Airlines are desperate to get passengers back on board, spruiking coronavirus-specific travel insurance – and one airline is even offering to foot the bill for funerals.
Etihad became the latest airline on Tuesday to bundle in extras in a bid to book seats, handing out ‘wellness insurance’ that will cover a passenger’s medical and quarantine bills if they contract COVID-19 during their trip.
Virgin Atlantic and Emirates have invoked similar policies – the latter will even pay up to $2700 in funeral costs should a passenger die from the virus while on their trip.
(Whether or not travellers see that as a vote of confidence is yet to be seen.)
We can expect other airlines, especially those in the full-service market, to follow suit, industry watchers say.
Airline economist Tony Webber said carriers are desperately looking for a way to stand out and win over customers.
“Particularly in the full-service market – they’re all about point of difference driving demand,” Dr Webber, CEO of Airline Intelligence & Research, told The New Daily.
Although the moves by these airlines don’t have particular relevance to border-confined Australians, Finder’s travel guru Angus Kidman said we can still watch and learn from the northern hemisphere.
Mr Kidman said it’s common for carriers in the United Arab Emirates to try and one-up each other when it comes to offerings – they have the capital backing to do so.
“Airlines will be looking to see what else can they be doing to make it more appealing to fly,” Mr Kidman said.
Add-ons adopt a whole new meaning
Emirates is offering complimentary insurance for all its flights and holidays booked until October, which includes medical and quarantine expenses for travellers diagnosed while abroad.
Virgin Atlantic has teamed up with Allianz Assistance for its packages, which includes cover for a positive diagnosis and quarantine, plus some coverage for if a passenger is denied boarding.

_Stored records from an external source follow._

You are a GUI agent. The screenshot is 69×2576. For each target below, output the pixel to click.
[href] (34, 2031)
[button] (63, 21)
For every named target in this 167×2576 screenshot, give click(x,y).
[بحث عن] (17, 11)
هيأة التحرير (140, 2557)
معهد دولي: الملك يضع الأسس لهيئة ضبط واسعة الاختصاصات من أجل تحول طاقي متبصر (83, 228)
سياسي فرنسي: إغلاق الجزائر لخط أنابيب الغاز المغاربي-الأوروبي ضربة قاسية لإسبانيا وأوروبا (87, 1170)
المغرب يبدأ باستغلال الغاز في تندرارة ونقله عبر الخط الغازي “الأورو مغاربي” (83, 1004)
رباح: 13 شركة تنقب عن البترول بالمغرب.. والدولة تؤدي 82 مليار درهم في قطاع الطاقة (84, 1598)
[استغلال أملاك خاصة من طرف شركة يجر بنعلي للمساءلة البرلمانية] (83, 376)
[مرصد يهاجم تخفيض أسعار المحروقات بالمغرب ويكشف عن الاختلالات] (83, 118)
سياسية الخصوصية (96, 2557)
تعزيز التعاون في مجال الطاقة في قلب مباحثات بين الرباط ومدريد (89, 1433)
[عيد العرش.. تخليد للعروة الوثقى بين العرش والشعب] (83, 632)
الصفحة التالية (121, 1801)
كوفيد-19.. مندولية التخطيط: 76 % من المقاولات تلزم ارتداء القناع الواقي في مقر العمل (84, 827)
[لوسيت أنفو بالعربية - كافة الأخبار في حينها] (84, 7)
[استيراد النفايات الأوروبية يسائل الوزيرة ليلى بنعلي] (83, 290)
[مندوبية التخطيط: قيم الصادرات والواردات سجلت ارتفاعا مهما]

It runs through until March.
Etihad’s automatically applied coverage runs until the end of the year, covering quarantine and medical expenses.
As the trend grows, travellers might find more and more freebies being wheeled out as incentives, Monash University’s Greg Bamber predicted.

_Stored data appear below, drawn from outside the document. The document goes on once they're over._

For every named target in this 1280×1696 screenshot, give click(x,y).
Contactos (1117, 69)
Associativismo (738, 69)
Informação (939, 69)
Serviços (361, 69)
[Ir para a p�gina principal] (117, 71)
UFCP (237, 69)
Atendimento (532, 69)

Airlines are desperate to soothe passengers’ nerves and increase bookings, Professor Bamber told TND.
“What else might airlines offer to tempt people to fly again e.g. extra frequent flyer points, free or cut-price accommodation at your stopover or final destination and free or cut-price car hire or chauffeur-driven rides to the airport,” Professor Bamber said.
Fear of flying
Australia’s borders remain tightly closed, but other countries are beginning to cautiously open corridors in a bid to reignite trade and leisure travel.
As one of the world’s transit capitals, Singapore has begun winding back some of its travel restrictions, creating corridors to Malaysia, China and Brunei.

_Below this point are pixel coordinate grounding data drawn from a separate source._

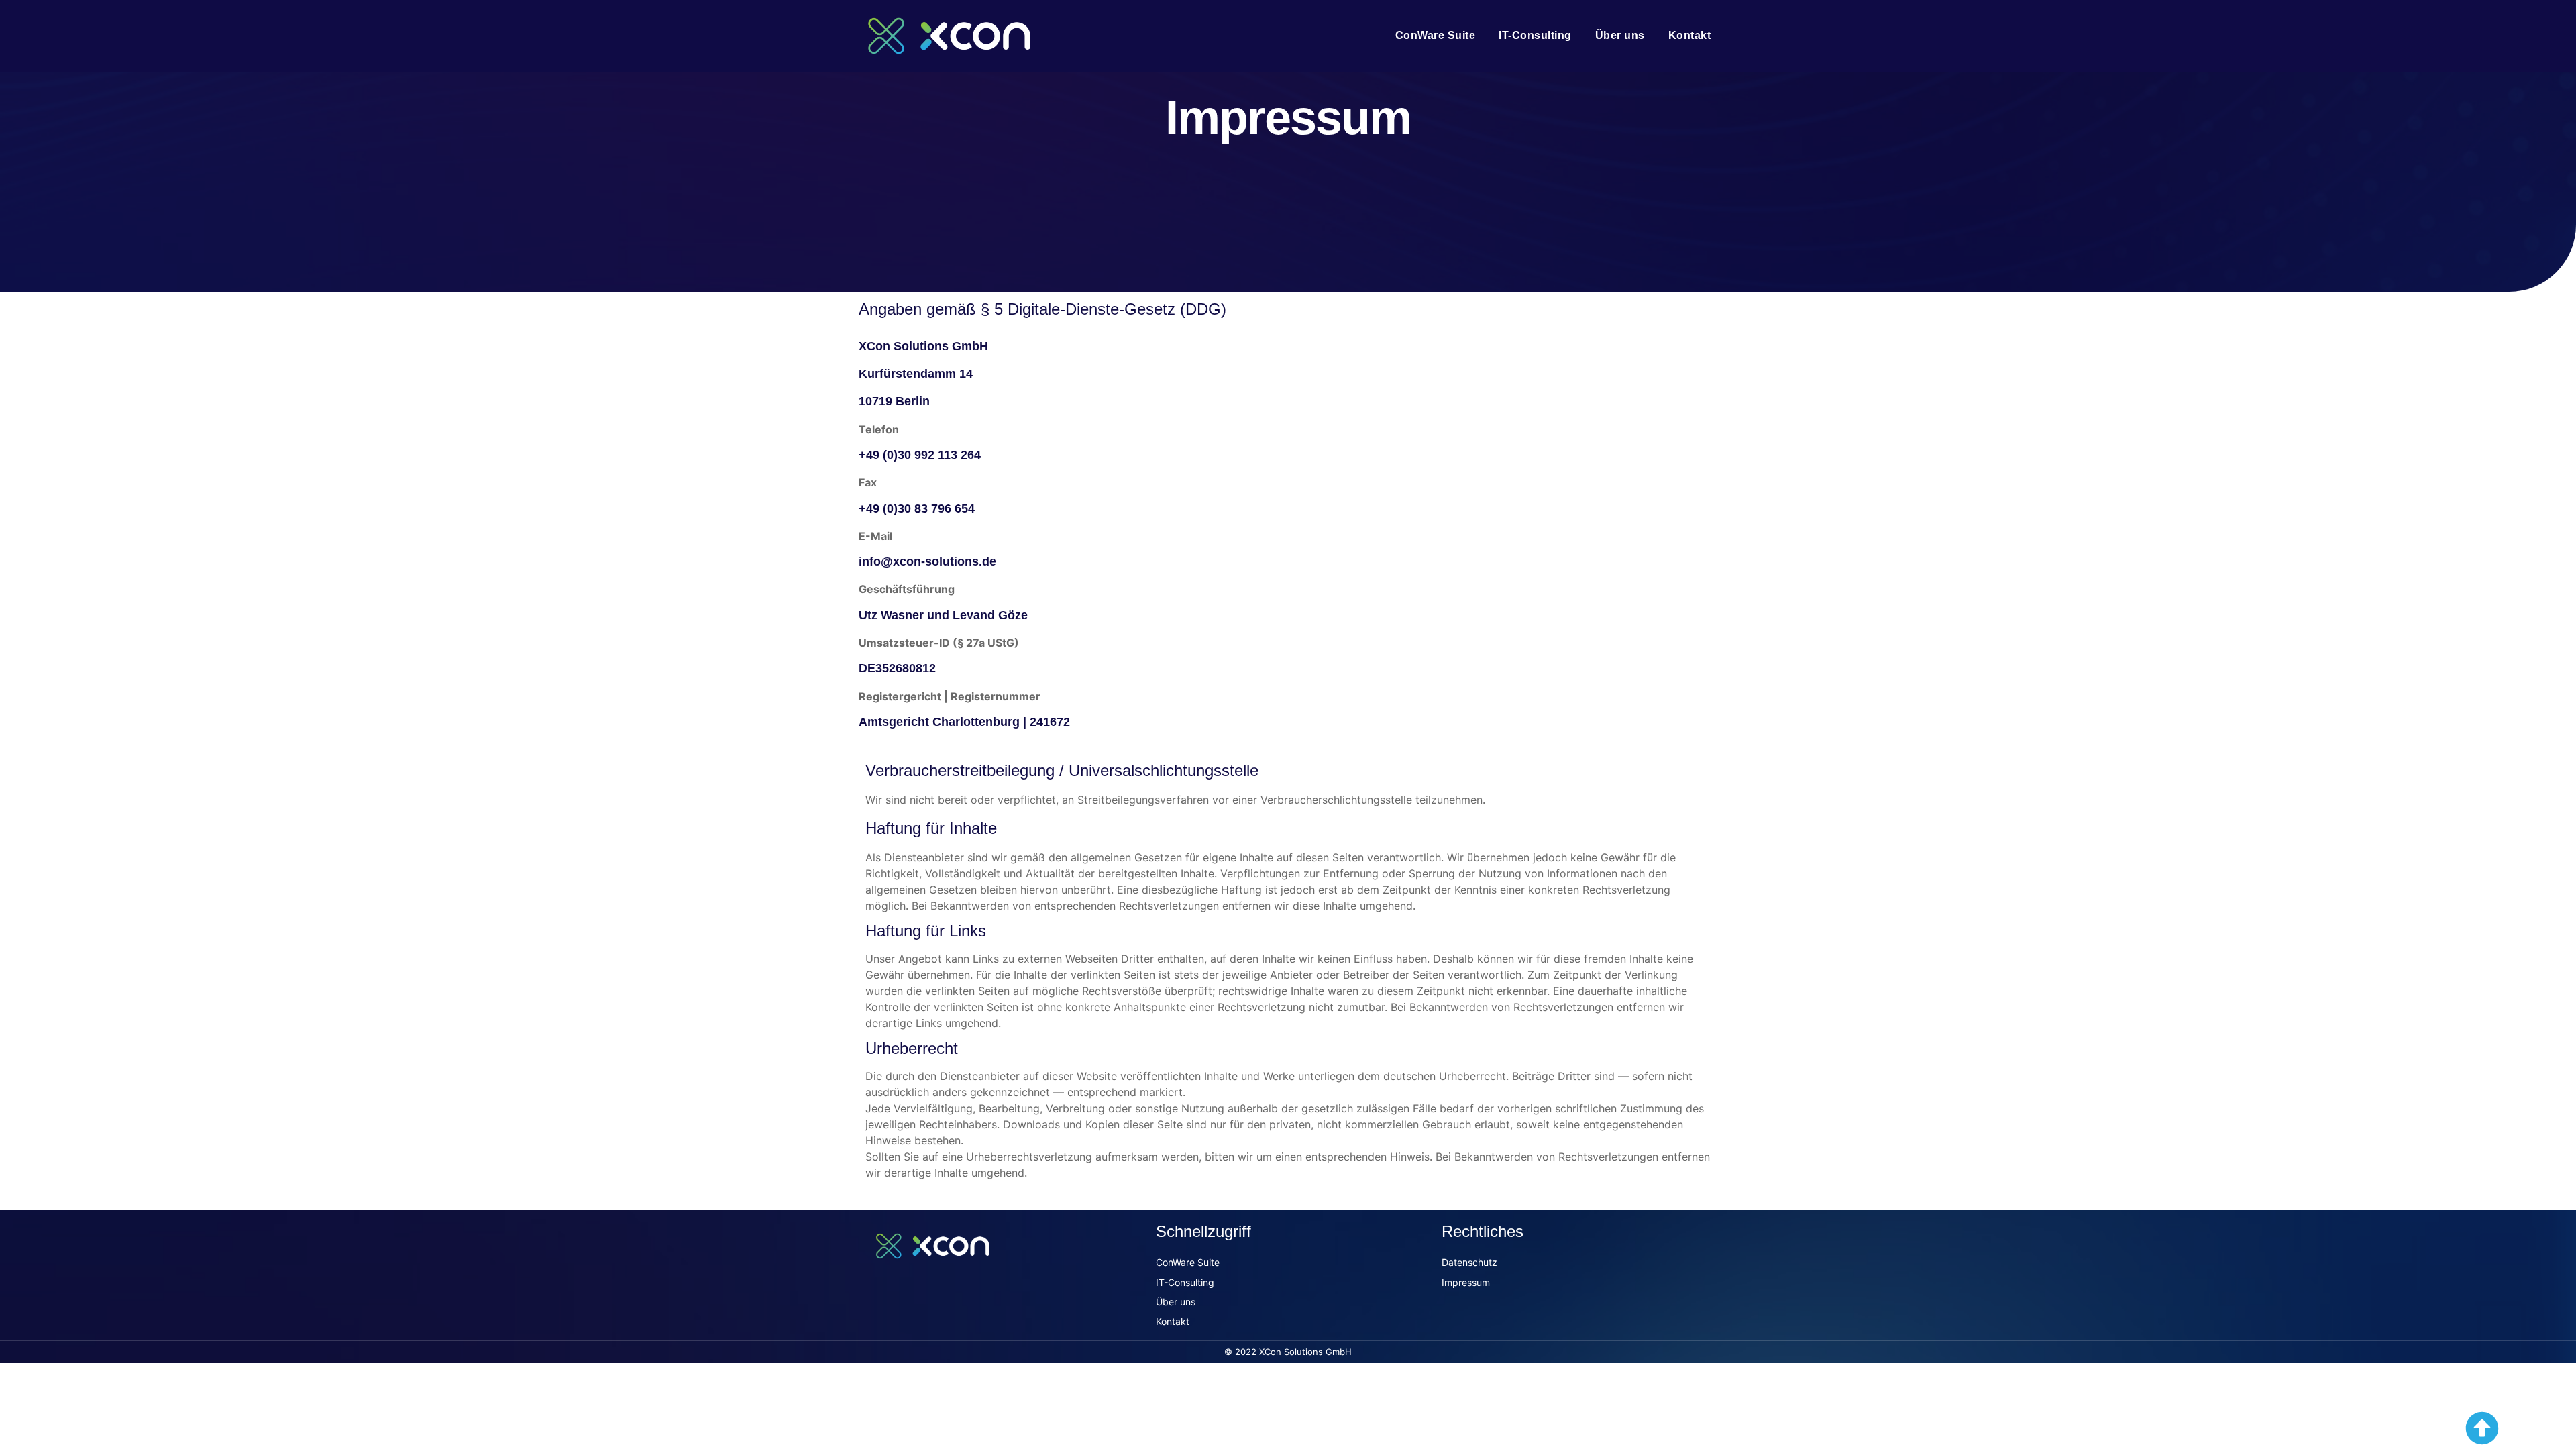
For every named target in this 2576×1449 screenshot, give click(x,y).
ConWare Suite (1435, 35)
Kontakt (1689, 35)
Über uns (1620, 35)
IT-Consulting (1535, 35)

While it’s a reassuring sign to a return to normal, Dr Webber said international flights obviously presented a risk while the world is without a coronavirus vaccine.
“As aviation starts to take off again, so will the probability of second, third, fourth waves, no doubt about it,” Dr Webber said.
“(Offering virus insurance) will lead to an increase in client confidence, but it also increases the probability that there’ll be transmission between economies and countries.”
Mr Kidman pointed out the insurance being offered by these airlines is not on par with the travel insurance that consumers would usually take.
Most insurance companies – particularly in Australia – are reluctant to offer any kind of travel insurance.
“And if they do, it’s just so expensive that, is it even worth it?” Mr Kidman added.